Running GGUF Models with Ollama

Ollama directly supports many models by default, and you can simply use the ollama run command as shown below:

ollama run gemma:2b

This allows you to install, start, and use the corresponding model.

You can find the models that are directly supported in this way at https://ollama.com/library.

There are tens of thousands of models available at https://huggingface.co/models, and Ollama cannot cover all of them by default. So how can we support other models?

Model Selection

Here we choose a large model without content review: CausalLM-14B (https://huggingface.co/TheBloke/CausalLM-14B-GGUF)

It is based on Qwen-14B, using some weights from Qwen-14B and adding some other Chinese datasets, ultimately refining a large model version without content review. After quantization, it can run locally, ensuring user privacy.

Considering the configuration of local machines, we choose the 7B version for demonstration: https://huggingface.co/TheBloke/CausalLM-7B-GGUF

For information about GGUF file types, please see: GGUF type model files.

We will use the model file: causallm_7b.Q5_K_S.gguf. The author’s evaluation of this version is: large, low quality loss - recommended.

Simply download this file to your local machine.

Loading GGUF Model Files with Ollama

Using Ollama to load a specified model file is also very easy.

1. Create a Model Configuration File

Create a model configuration file containing the following content, for example: causallm7bq5.mf, with the content as follows:

FROM ./causallm_7b.Q5_K_S.gguf

The FROM parameter is used to specify the specific model file to be loaded.

2. Build the Corresponding Ollama Model

We use the following command to build the Ollama model:

cd \github\ollama

ollama create c7b -f ./causallm7bq5.mf

Where c7b is the alias we prepare to use this model in Ollama.

The parameters of this command are explained as follows:

ollama create choose-a-model-name -f <location of the file e.g. ./Modelfile>

3. Use This Model

Now we can use it. Since it is a model without content review, we can unleash our imagination:

ollama run c7b "Please write an erotic humorous joke"

Your results will differ from mine, because these models are random. Below is the output I got in one of my attempts:

Different attempts will yield different surprises. Considering the training data, using different keyword prompts will yield completely different results.

Common Parameters in Model Configuration

Let’s first look at the Modelfile of existing models to learn about model configuration.
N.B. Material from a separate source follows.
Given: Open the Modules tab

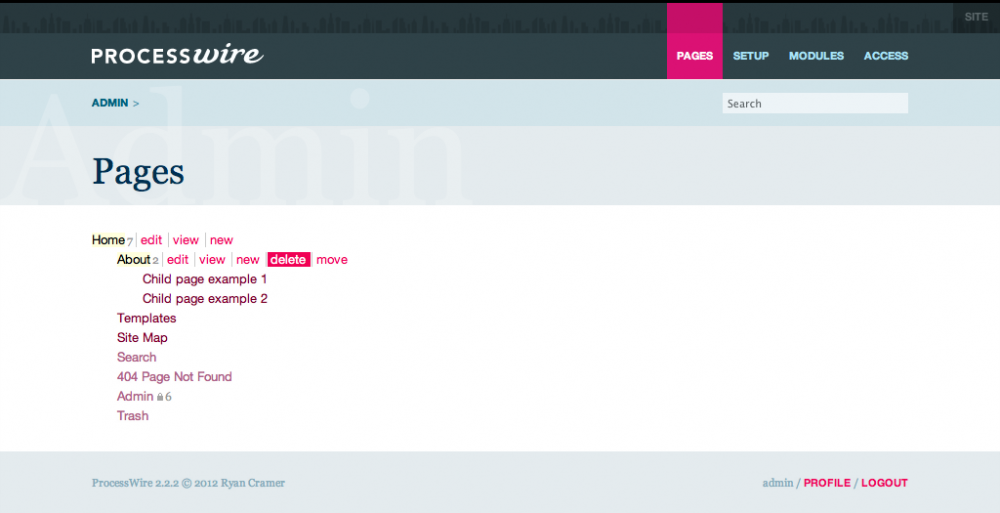Looking at the screenshot, I should click(816, 56).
View the Underlying Modelfile of the Default Model

Use ollama show to print the Modelfile of any local model, as shown below:

ollama show --modelfile gemma:2b

The output of this command is:

# Modelfile generated by "ollama show"
# To build a new Modelfile based on this one, replace the FROM line with:
# FROM gemma:2b

FROM C:\Users\Administrator\.ollama\models\blobs\sha256-c1864a5eb19305c40519da12cc543519e48a0697ecd30e15d5ac228644957d12

TEMPLATE """<start_of_turn>user
{{ if .System }}{{ .System }} {{ end }}{{ .Prompt }}<end_of_turn>
<start_of_turn>model
{{ .Response }}<end_of_turn>
"""

PARAMETER repeat_penalty 1
PARAMETER stop "<start_of_turn>"
PARAMETER stop "<end_of_turn>"

Introduction to Modelfile Instructions

In the above example, several instructions are involved:

FROM (Required)

The FROM instruction defines the base model to use when creating the model. You can use an absolute path, a relative path, or specify a model name and TAG label. The following are all acceptable:

FROM <model name>:<tag>
FROM llama2
FROM ./ollama-model.bin

TEMPLATE

The TEMPLATE is the complete prompt template to pass to the model. It can include (optional) system messages, user messages, and model responses. Note: The syntax may be specific to the model. The template uses Go template syntax.

For more details, see here.

PARAMETER

The PARAMETER instruction defines parameters that can be set during model execution.

PARAMETER <parameter> <parametervalue>

The parameters involved in the above example are described as follows:

stop sets the stop sequence to be used. When this pattern is encountered, the LLM will stop generating text and return. You can specify multiple separate stop parameters in the model file to set multiple stop patterns.
repeat_penalty sets the strength of the penalty for repetition. A higher value (e.g., 1.5) will impose a stricter penalty for repetition, while a lower value (e.g., 0.9) will be more lenient. (Default value: 1.1)

For more parameters, see: here.

Conclusion

With the simple command ollama run, we can quickly install, start, and use various supported models. For models that Ollama does not directly support, we can load them by setting up a model configuration file. This demonstrates the power of Ollama, allowing us to conveniently explore and leverage various models to find the most suitable solutions for various application scenarios.